TASK INSTRUCTIONS: Could you copy exactly the lines from the one containing "Task: Open the Espécie dropdown" through the last line of the records, leaving out every picture?

LISTED ENTRIES:

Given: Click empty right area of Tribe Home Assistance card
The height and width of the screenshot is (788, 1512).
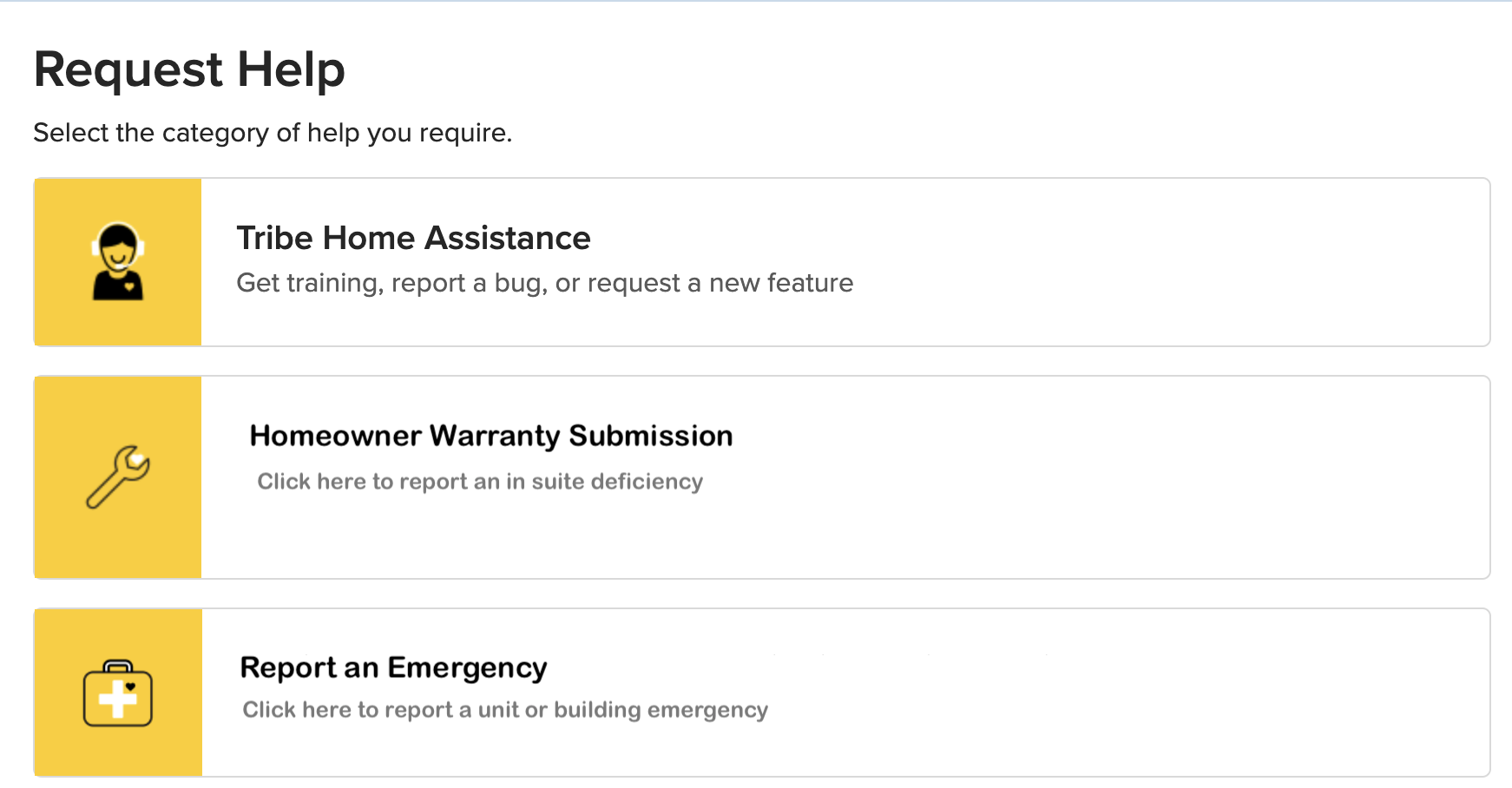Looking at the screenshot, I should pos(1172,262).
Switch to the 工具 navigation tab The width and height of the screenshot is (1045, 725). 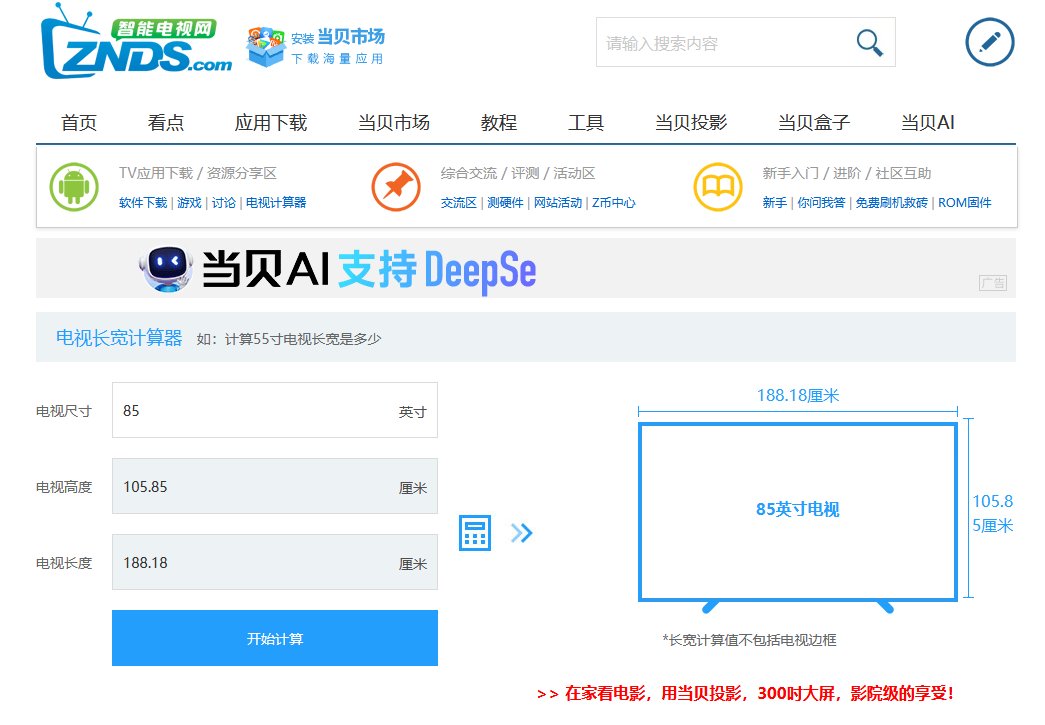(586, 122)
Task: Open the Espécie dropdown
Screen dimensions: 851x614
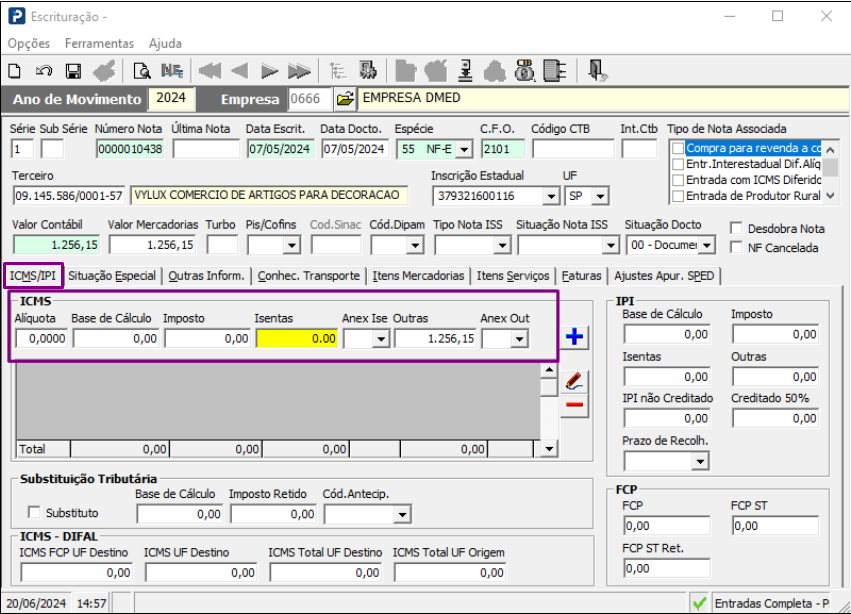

SOLUTION TO THE PROBLEM:
Task: Open the Espécie dropdown
Screen dimensions: 851x614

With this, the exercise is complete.